Readers interest in Abkhazia's history and my presence there should read some of the posts below and the most popular posts are listed at lower right on this page.  I also have links in the upper right to photos of Abkhazia on flickr

 

 

 

 

Thursday
Nov182010

Old photographs of Abkhazia

 

Recently, Metin Sonmez, editor at Abkhaz World, sent me some photos of Abkhazia.  Most are late 19th or early 20th century and are of Sukhum and of Abkhaz people.  I know most of the locations photographed in Sukhum and it really leaves a feeling of the continuity of life and family in Abkhaz.  I am sure many generations gathered in the same same places as their descendants do now.  Some of the individuals photographed were reputed to be of great age.  I recall an article in the National Geographic in the 1970's about people of the Caucasus living to 150 or even beyond.   I think later it was decided there was some Soviet hyperbole in the claims.  Still the photographs are fascinating.

 

There is also a second modern album of Abkhaz women in traditional garments.   Thanks to Metin for sharing both!

Wednesday
Oct272010

Abkhazia Hotels and Restaurants

 Abkhazia and in particular Sukhum has an exotic, almost Near East feel.  I have made many trips there and stayed in quite a few places and eaten in many restaurants and cafes.  While service lags behind what most western travelers would expect, there are some bright spots.

 

 

Hotel Ritsa in Sukhum has a great location at the very center of the city.  It is the best place in Sukhum to stay. The rooms are modern and some have great views of the Black Sea and the port. Locals point out that Trotsky made a speech from one of the balconies after hearing of Lenin's death in 1924. There is no elevator, so guests have to shoulder their bags up and down several long flights of stairs. Furnishings in the rooms are modern and there is paid wireless access. The carpets are not in great shape, but overall it is a very pleasant place.  On the ground floor there is a cafe where breakfast is offered and also a nominally Italian restaurant, San Remo. The hotel staff at reception are exceptional by Abkhaz standards. They are pleasant, very helpful and some speak English.  Ask for a room with a balcony, especially one facing the sea. The price is about 3,800 rubles per night.  2 Prospekt Leona, Tel. 7 940 223 3242

Right around the corner from the entrance to the Ritsa, is one of my favorite restaurants in Abkhazia, Aqvafurta.  It actually sits in the same building as the hotel.  The decor consists of reproductions of Abkhaz weaponry and the service is mixed at best, but the food is very good.  The menu is mostly Abkhaz and which tends to be spicier then Russian fare.  Kharch, which is a beef dish in a spicy walnut sauce, is very good. Abkhazian beef is worth a try, too. I like the beans. They are not hot, which would be welcome, but they are "sharper"(as hot food is called in Russian) than in Russia, almost like Mexican refried beans with chili. Another specialty is mamaliga, which is a steamed grain-based dish, something like polenta. Order it with smoked cheese. The restaurant is inexpensive, dinner for two should cost about 500- 800 rubles.

 

 

 Just across from the Ritsa sit a number of trees and several columns .  In the afternoons and early evening, you will see groups of men playing dominoes on tables under the trees near the beachwalk.  Maxodzhirov Street runs parallel to the beach and just in front of the Hotel Ritsa. It also abuts the central beachwalk and is the place in Sukhum to go for a stroll in the evening.  You will see small groups of people, tourists and families walking there.

### Complete the following
1 > Copy the blog text about Abkhazia word for word, from "Abkhazia and in" up to and including "some bright spots.".
2 > In the blog text about Abkhazia, what is kharch?
3 > Carry on the blog text about Abkhazia from its last sentence.

### Data segment
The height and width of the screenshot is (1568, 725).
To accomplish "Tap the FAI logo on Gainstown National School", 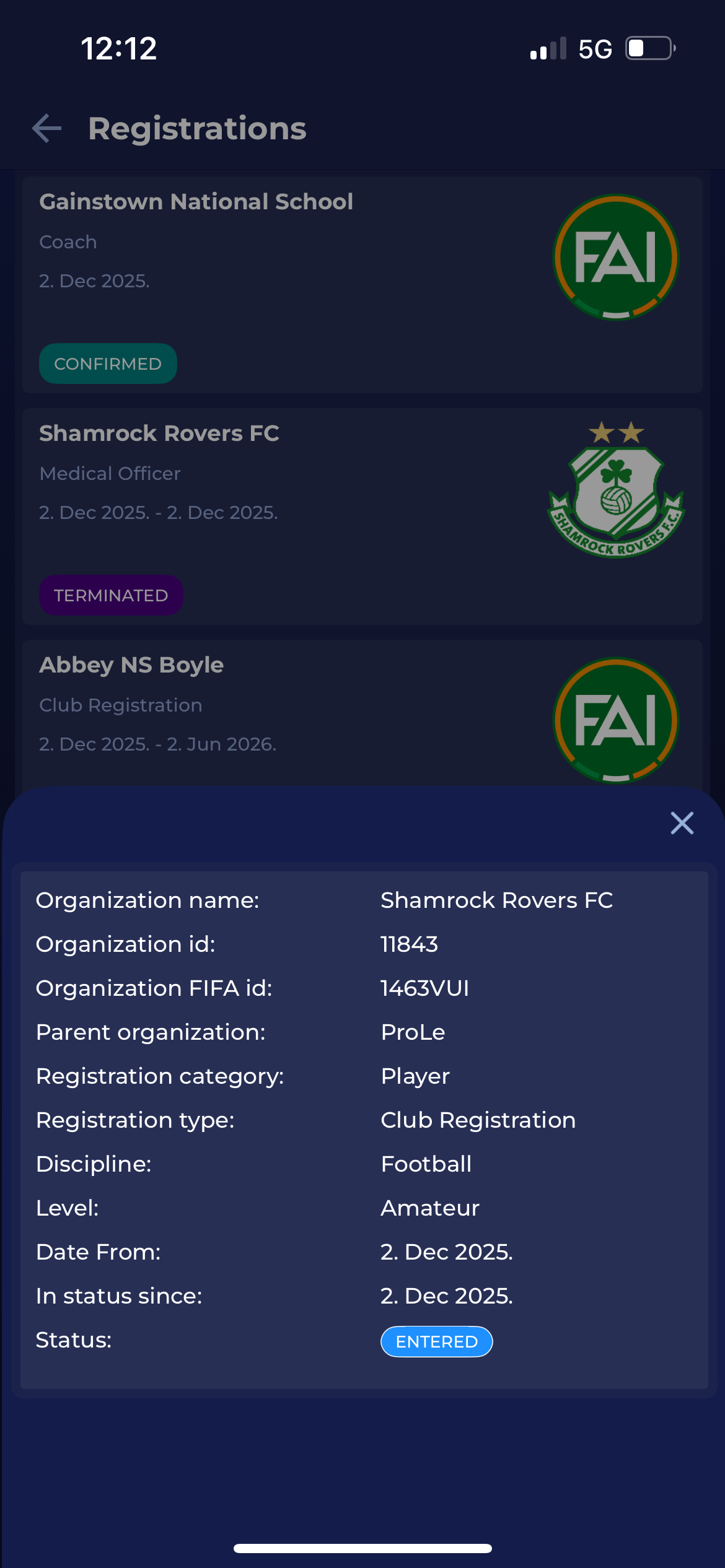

### Outputs for the tasks
1 >
Abkhazia and in particular Sukhum has an exotic, almost Near East feel.  I have made many trips there and stayed in quite a few places and eaten in many restaurants and cafes.  While service lags behind what most western travelers would expect, there are some bright spots.

2 > A beef dish in a spicy walnut sauce.

3 >
 

 

 When facing the beach in front of Ritsa make a right and walk about 1 1/2 blocks to the Cafe Naarta.  Naarta is large, with several outdoor and indoor seating areas.  The menu is not extensive, but prices are very reasonable; two people can easily have dinner for 600 rubles.  Khachapuri, a cheese pie, is the specialty.  It is baked fresh and served hot.  Shashlik is another good choice.

 

 

At the end of the dock where the port sits is the Apra Cafe.  This is the best place in Sukhum to have coffee or desert and enjoy the twilight or evening lights of the city.  The views are great and the cafe takes advantage of the fact it is surrounded by the water.  It is more expensive than most places in Sukhum, but the staff is also better.  When sitting there, I squint and magine that this will eventually be an uber cool Black Sea version of La Jolla or Laguna Beach....

When I am in Gagra, I have stayed at the Mega Hotel, it is near the beach and almost directly across the road from the disco, Malibu.  Mega has a good location, but don't expect much in terms of service or amenities.  The rooms are very basic.  Malibu is a large outdoor disco and draws a crowd during the summer months.  The music is the usual mix of Russian pop and the worst, most tired, American dance music.  But it is popular with Russian tourists and a nice place on a warm evening.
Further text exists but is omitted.